Mathew pun mengangguk atas ucapan Theodore. Setelah itu Theodore segera mengejar Anaesha, setelah menemukan sosok Anaesha yang berjalan menuju sungai. Theodore mengikutinya dari belakang agar tidak ketahuan oleh Anaesha, langkah Anaesha terlihat gesit, Theodore melihat hal itu sangat kagum dengan Anaesha.

"Sepertinya dia bukan gadis biasa. Apa dia seorang pengawal atau prajurit perang?" monolog Theodore.

Sesampainya di sungai, Anaesha merentangkan kedua tangannya, ia segera melepas ikatan rambutnya, sinar bulan purnama menyinari sungai itu, pantulan cahayanya memantul ke wajah Anaesha.

Hawa dingin yang terasa, seperti tak di gubris oleh Anaesha, gadis itu duduk di atas batu tepi sungai, kakinya ia celupkan kedalam air, sesekali menggoyangkan kakinya hingga menciptakan percikan air di sekitarnya.

Setelah itu Anaesha mulai membasahi rambutnya dengan air, lalu sedikit mengusap-usap rambutnya dengan ramuan khusus.

Setiap pergerakannya tak luput dari pandangan Theodore, pancaran bulan semakin membuat pergerakan Anaesha bagaikan tarian merak yang sangat indah bagi Theodore.

Netranya terus menelisik setiap inci gerakan Anaesha, hingga ujungnya saat Anaesha hendak membuka baju tanpa sadar Theodore menutup matanya dan membuat tubuhnya terhuyung ke belakang dan menginjak ranting kering yang ada di bawahnya.

Sraattt!

Nyaris, telat satu kedipan mata, sebuah anak panah pasti akan menembus kepala Theodore.
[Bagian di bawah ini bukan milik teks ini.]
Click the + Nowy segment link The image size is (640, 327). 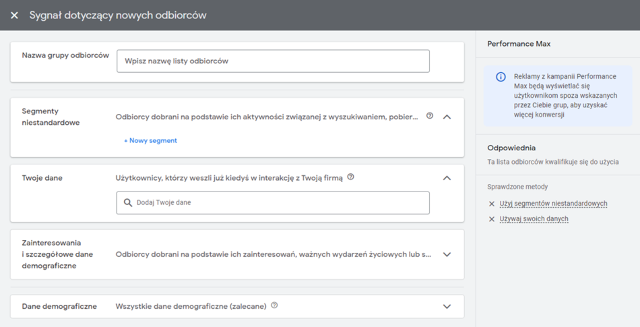[x=150, y=140]
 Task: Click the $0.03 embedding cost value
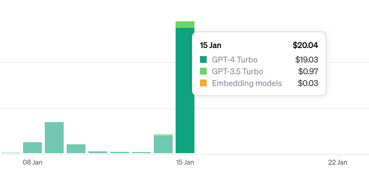pyautogui.click(x=308, y=83)
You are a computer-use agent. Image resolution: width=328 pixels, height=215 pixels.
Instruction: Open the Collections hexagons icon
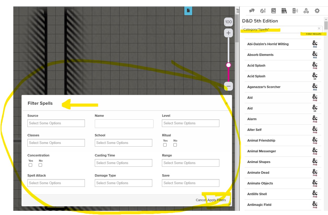point(306,11)
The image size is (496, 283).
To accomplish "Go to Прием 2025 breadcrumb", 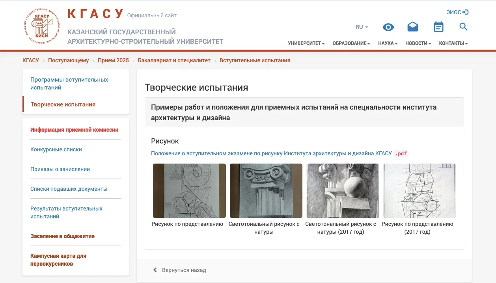I will (x=113, y=60).
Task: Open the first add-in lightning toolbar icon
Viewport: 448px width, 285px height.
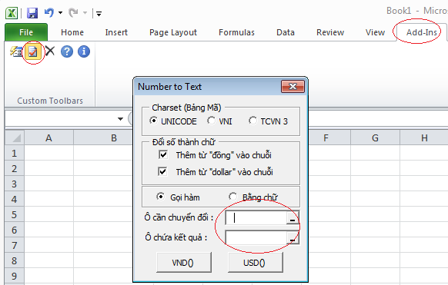Action: point(16,51)
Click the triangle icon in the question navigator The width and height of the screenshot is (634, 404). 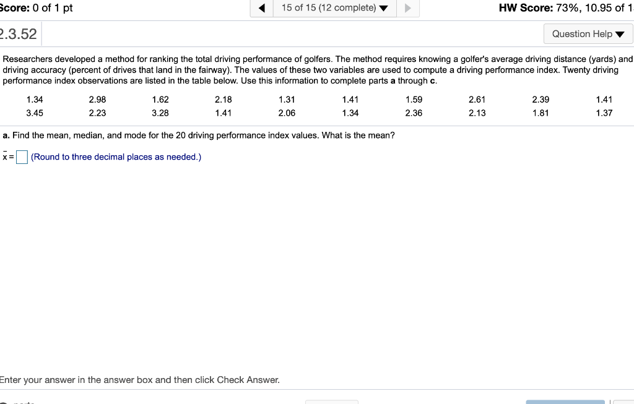[x=384, y=8]
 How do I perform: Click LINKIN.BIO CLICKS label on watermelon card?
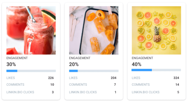20,92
Ya anak panah itu milik Anaesha, dengan refleks ia menarik anak panahnya ke arah suara yang ada di belakangnya.

"Apa kau gila?" teriak Theodore saat anak panah itu menancap tepat di ranting pohon dekat telinganya.

"Aku gila? Hei Tuan neh. Kau yang gila! Kenapa kau diam-diam mengikutiku? Kau mengintipku mandi ya? Dasar pria mesum!" ucap Anaesha.

"Aku tidak mengintipmu! Aku hanya ingin memastikan kau baik-baik saja, hanya itu," ucap Theodore.

"Apa kau yakin Tuan Theodore?" tanya Anaesha seraya mendekat ke arah Theodore.

"Mau apa kau?" tanya Theodore saat tubuh Anaesha semakin mendekat pada tubuhnya.

"Aku?" tanya Anaesha seraya menunjuk wajahnya.

"Aku ingin mencium mu, Tuan Theodore."